*** Block opens ***

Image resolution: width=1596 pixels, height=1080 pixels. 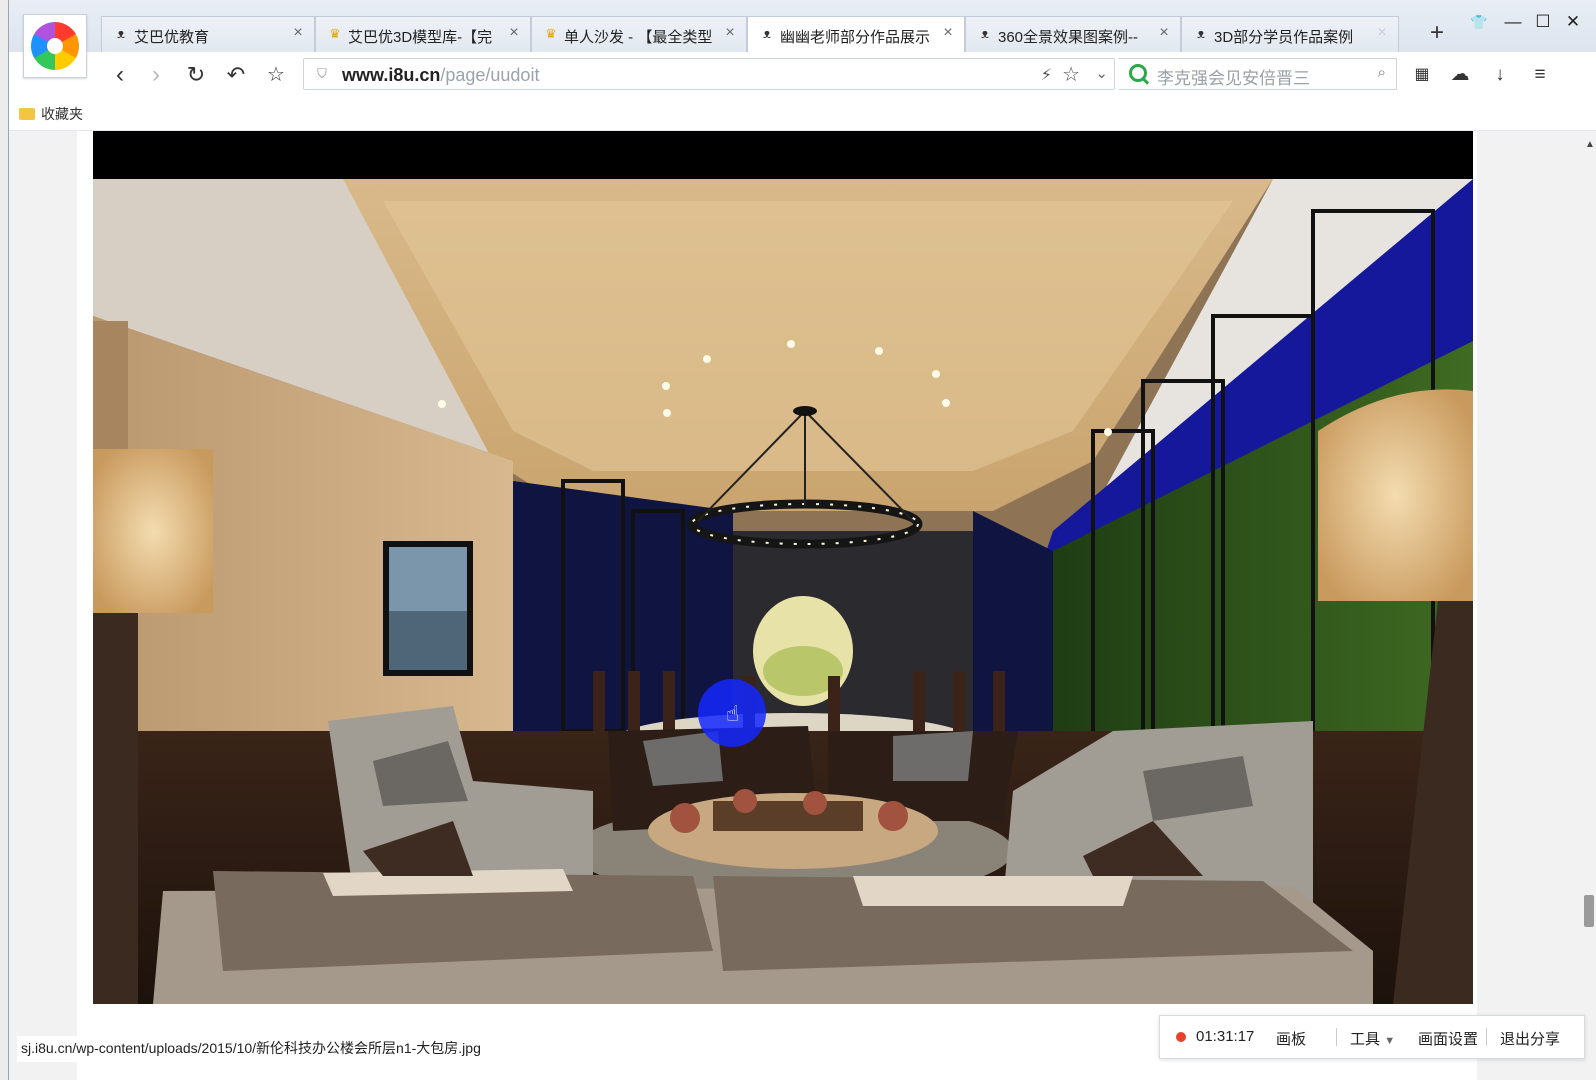 I want to click on cursor-highlight: ☝, so click(x=732, y=713).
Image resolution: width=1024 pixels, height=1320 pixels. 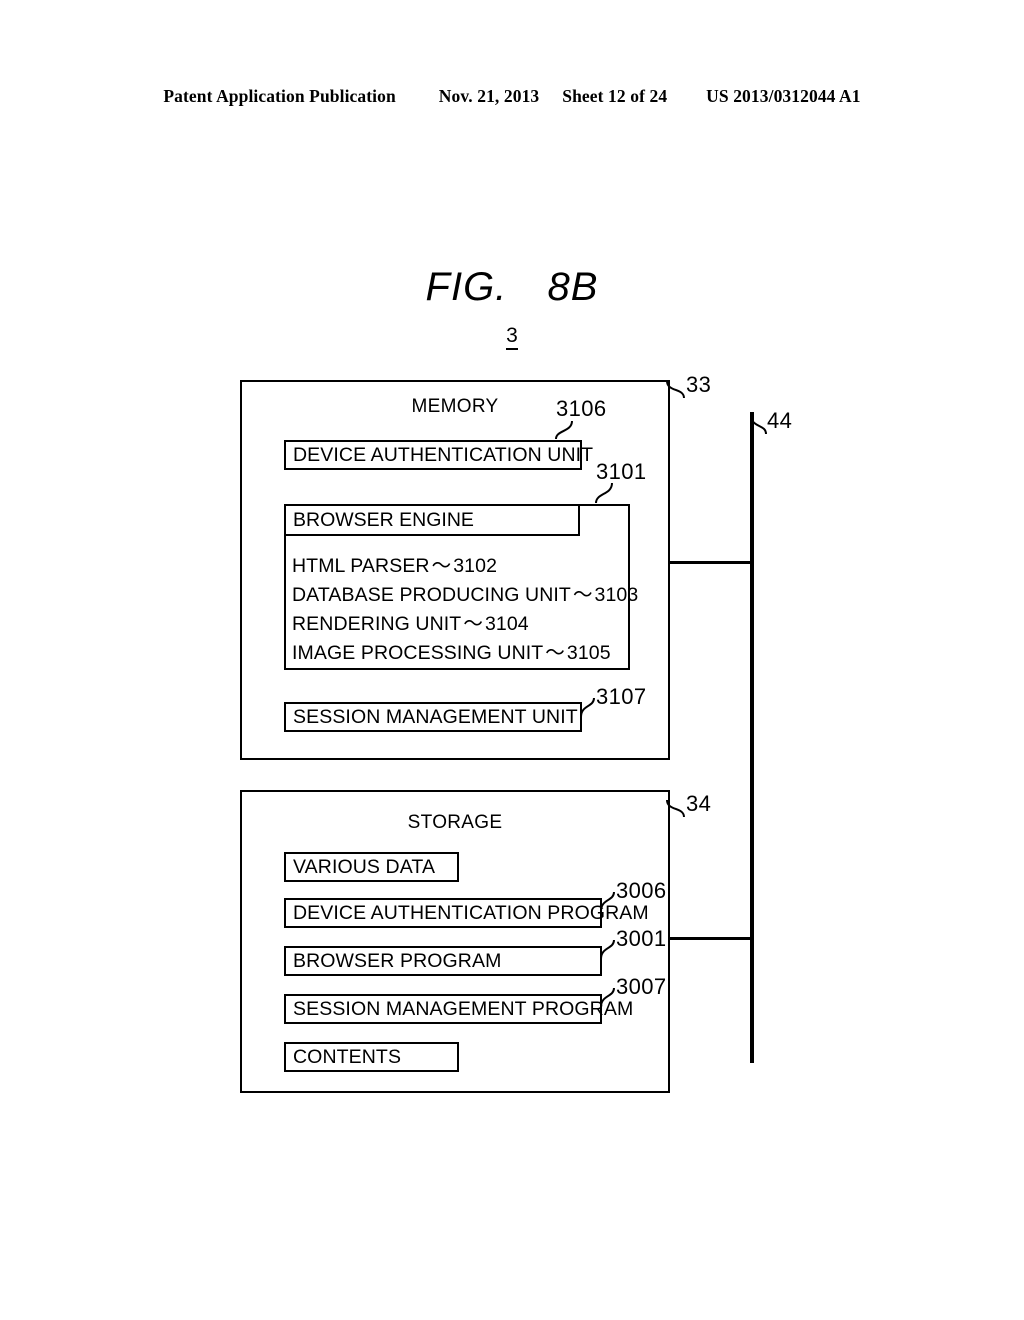 I want to click on storage-item-session-management-program: SESSION MANAGEMENT PROGRAM, so click(x=458, y=1009).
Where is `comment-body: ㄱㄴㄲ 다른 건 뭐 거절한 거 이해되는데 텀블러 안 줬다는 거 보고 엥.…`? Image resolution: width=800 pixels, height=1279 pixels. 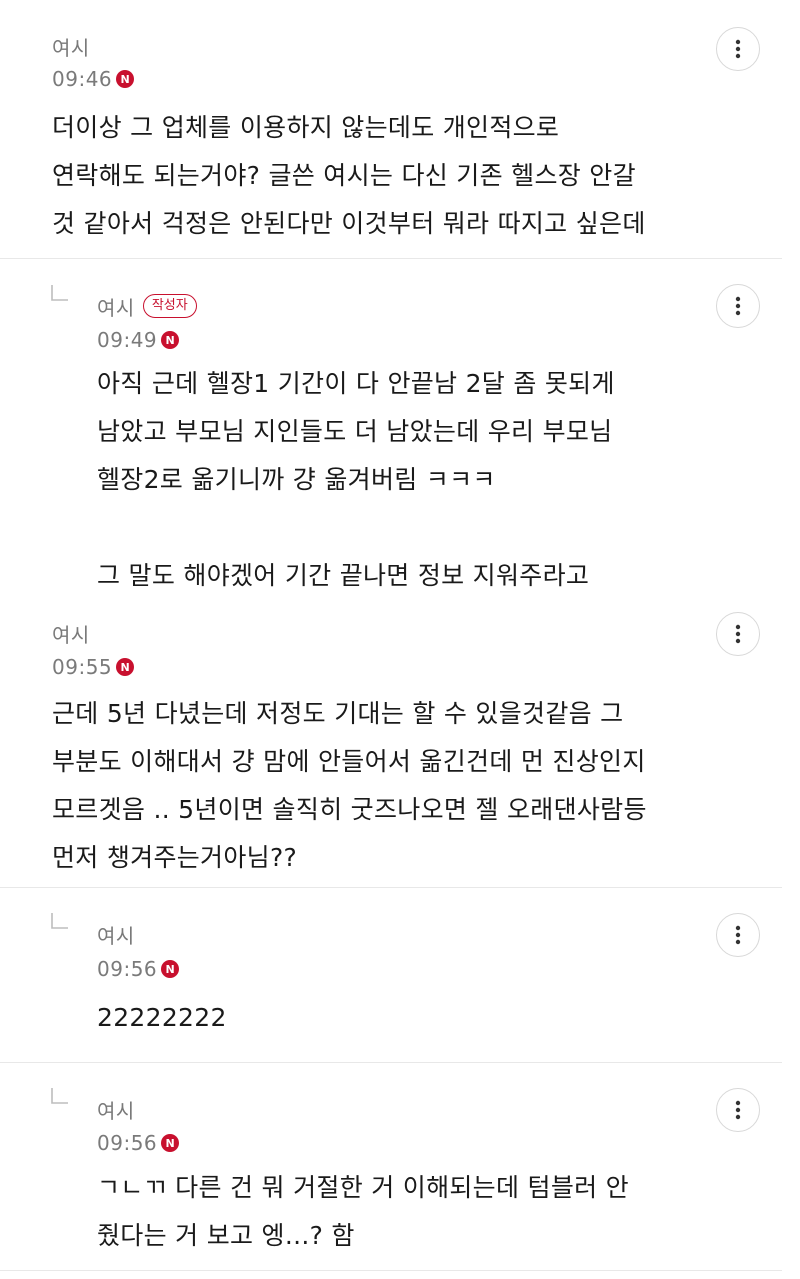
comment-body: ㄱㄴㄲ 다른 건 뭐 거절한 거 이해되는데 텀블러 안 줬다는 거 보고 엥.… is located at coordinates (363, 1212).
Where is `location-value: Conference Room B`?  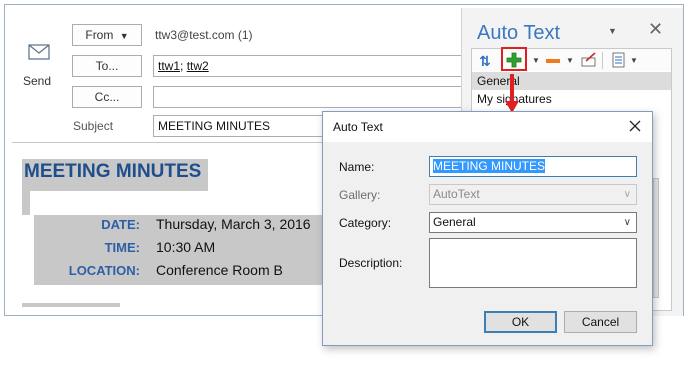 location-value: Conference Room B is located at coordinates (220, 270).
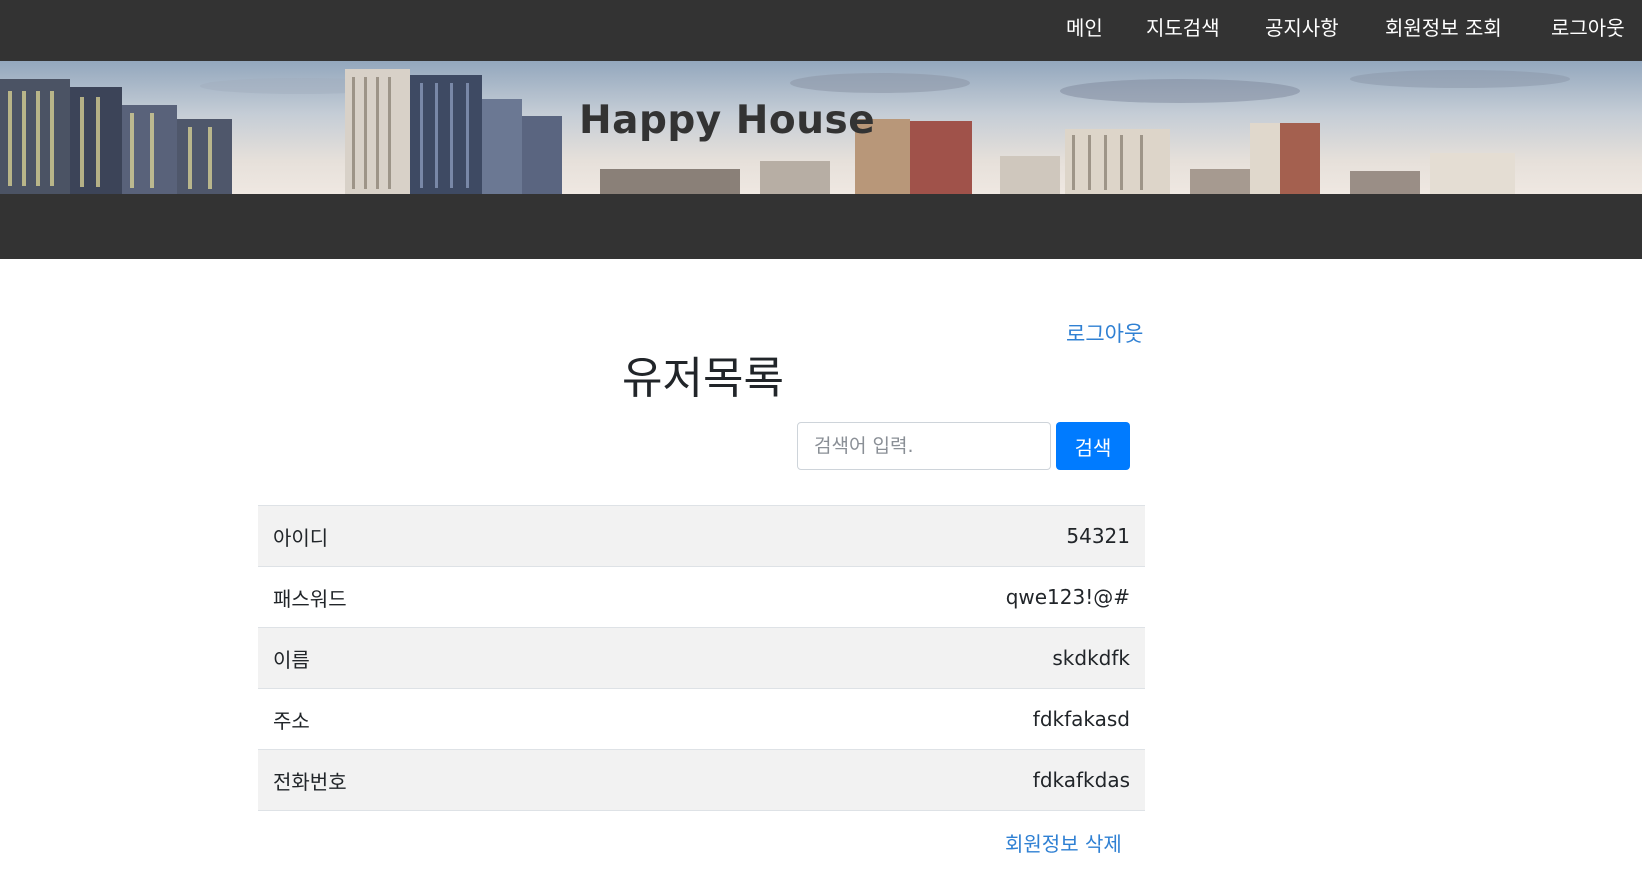 This screenshot has height=874, width=1642. I want to click on field-value: skdkdfk, so click(1091, 658).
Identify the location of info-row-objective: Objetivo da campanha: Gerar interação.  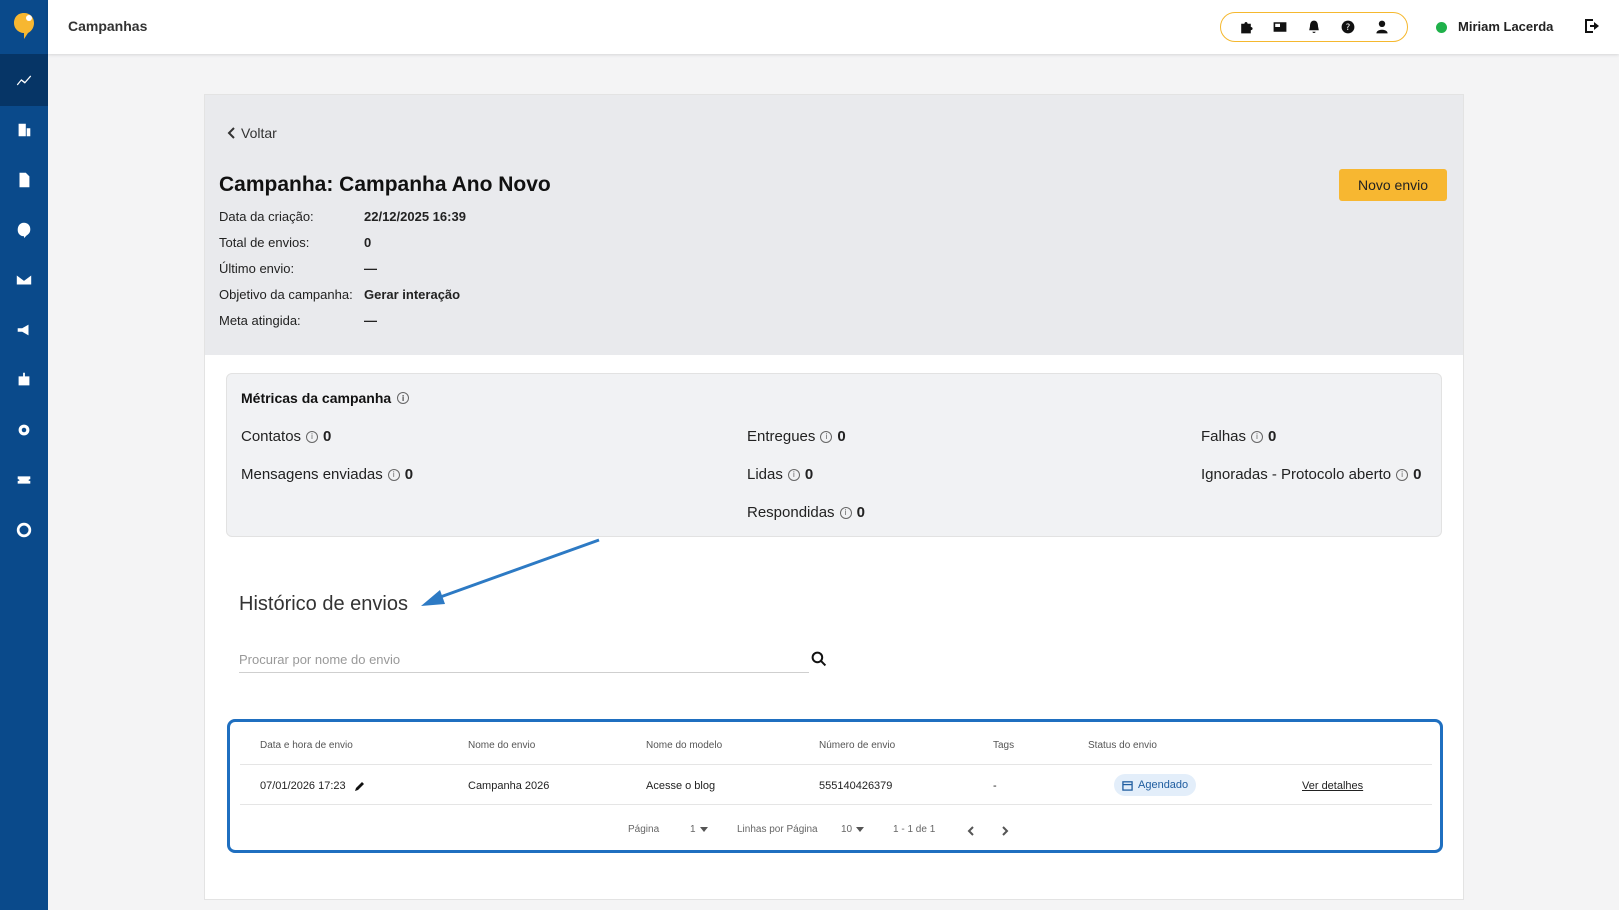
(340, 294).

*** Block closes ***

Required work: Arrange the entries above, from the line containing "Identify the location" through the end of the entries, inclusive, as a two-column CSV with the headers entry and answer. Put each entry's text and its answer in one quoted field apiece, turn line breaks into spaces, and leave the pictures out.

Response area:
entry,answer
"Identify the location of info-row-objective: Objetivo da campanha: Gerar interação.","(340, 294)."